Plus ça change…

En nommant l’unilingue Omar Alghabra ministre des Transports, le gouvernement de Justin Trudeau démontre encore une fois le peu de soucis qu’il se fait du fait français dans ce pays supposément régi par une loi sur le bilinguisme. Je veux bien croire que monsieur Alghabra dispose des compétences nécessaires pour prendre en charge un ministère, mais aurait-il eu la même chance s’il avait été unilingue francophone ? Poser la question est y répondre. Dans toute l’histoire du Canada, tous gouvernements confondus, jamais un francophone ne sera élevé au rang de ministre s’il ne maîtrise pas la langue anglaise au préalable. L’inverse sera malheureusement toujours la norme, la nomination du nouveau ministre des Transports en faisant foi.

9 commentaires
  • Sylvio Le Blanc - Abonné 15 janvier 2021 08 h 39

    Attention

    La ministre du revenu, Diane Lebouthillier, ne parle pas anglais, en tout cas, pas assez pour accorder (en février 2020) des entrevues dans cette langue.

    https://onfr.tfo.org/bilinguisme-inegal-au-sein-du-gouvernement-trudeau/

  • Pierre Desautels - Abonné 15 janvier 2021 09 h 13

    Il ne faut jamais dire jamais.


    "Dans toute l’histoire du Canada, tous gouvernements confondus, jamais un francophone ne sera élevé au rang de ministre s’il ne maîtrise pas la langue anglaise au préalable."

    Il y a quand même des exceptions. Par exemple, Diane Lebouthillier, unilingue francophone, a été nommée ministre fédérale du Revenu en 2015. Le député Québécois Luc Berthold et d'autres députés conservateurs lui en ont fait le reproche et Berthold a du s'excuser en Chambre.

    • Sylvio Le Blanc - Abonné 15 janvier 2021 13 h 01

      Lettre parue dans « L’Eau vive » (Saskatchewan), Communautaire, Courrier des lecteurs, du 14 au 27 février 2019, p. 5.

      Berthold bat en brèche

      Le député conservateur de Mégantic-L’Érable, Luc Berthold, un francophone, a eu l’inqualifiable culot de reprocher à la ministre du Revenu national, Diane Lebouthillier, de n’intervenir qu’en français aux Communes. Combien sont-ils les députés du ROC à n’intervenir qu’en anglais ?

      Le plus réactionnaire des députés anglophones de l’Ouest canadien n’aurait même pas osé interpeller ainsi la députée de Gaspésie–Les Îles-de-la-Madeleine. Berthold a beau s’être excusé, son reproche est impardonnable. Honte à lui ! Il ne mérite pas d’être réélu en octobre.

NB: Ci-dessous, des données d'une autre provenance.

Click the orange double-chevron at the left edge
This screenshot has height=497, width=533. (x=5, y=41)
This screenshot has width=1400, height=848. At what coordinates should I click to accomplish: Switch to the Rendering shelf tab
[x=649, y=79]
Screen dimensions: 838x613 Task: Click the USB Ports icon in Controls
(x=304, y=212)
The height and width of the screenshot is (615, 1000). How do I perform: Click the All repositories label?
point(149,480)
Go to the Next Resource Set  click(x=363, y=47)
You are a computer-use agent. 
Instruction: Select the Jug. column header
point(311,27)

      Sylvio Le Blanc, Montréal, le 6 février 2019

  • Cyril Dionne - Abonné 15 janvier 2021 10 h 11

    Plus ça change, plus c'est pareil

    « What! » On est surpris que le français ne soit pas considéré comme une langue officielle hors Québec? « Ben » non, les unilingues francophones ne sont pas les bienvenus nulle part dans le ROC en commençant par la fonction publique du Canada. Mais à Montréal, c’est bonjour/hi. À Toronto, c’est tout simplement « sorry, I don’t speak French ». Les écoles soi-disant francophones hors Québec sont des écoles d'immersion tout simplement parce qu'elles sont peuplées à très grande majorité par des anglophones.

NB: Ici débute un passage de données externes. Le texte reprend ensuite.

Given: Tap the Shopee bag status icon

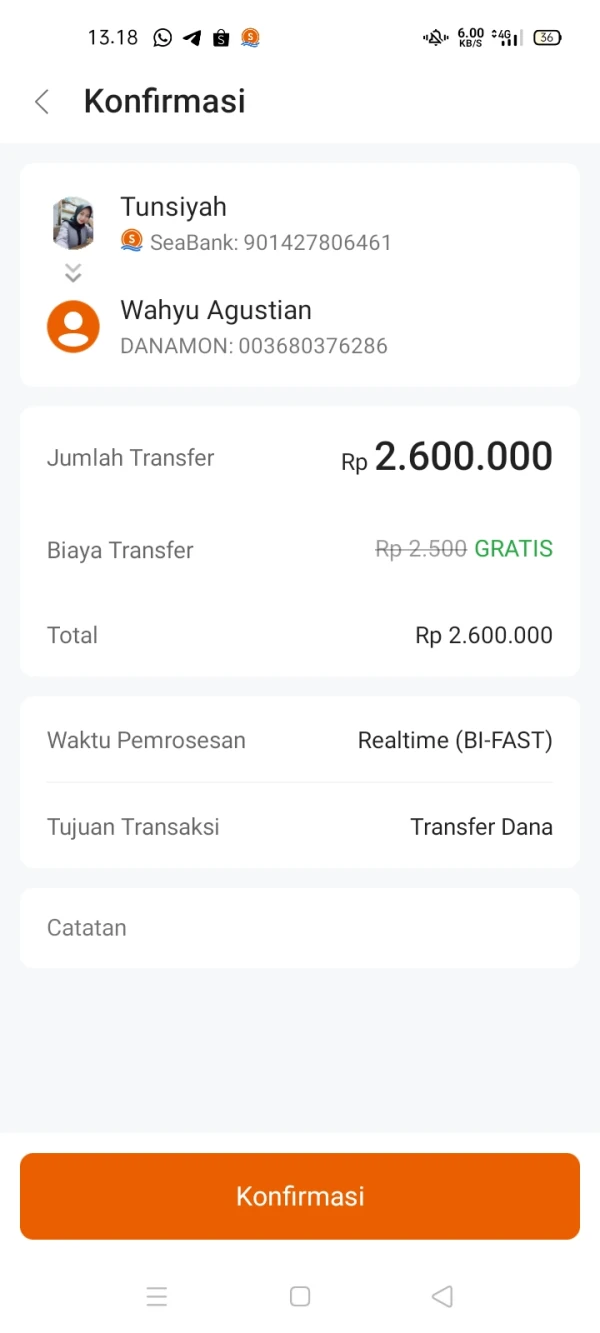Looking at the screenshot, I should point(221,38).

    Ceux qui sont bilingues au Canada, eh bien ce sont les francophones du Québec. Un jour, il faudrait sortir de ce mythique Canada bilingue tout simplement. Personne ne parle français hors Québec. « It’s too hard ».

  • Mathieu Lacoste - Inscrit 15 janvier 2021 10 h 39

    « Justin Trudeau démontre encore une fois le peu de soucis qu’il se fait du fait français»


    Il le démontre simplement en ouvrant la bouche

    • Sylvio Le Blanc - Abonné 15 janvier 2021 21 h 06

      Bonne !

  • Sylvie Demers - Abonnée 15 janvier 2021 13 h 08

    Wow...

    ...la liste est courte et...parlante par le fait même!!!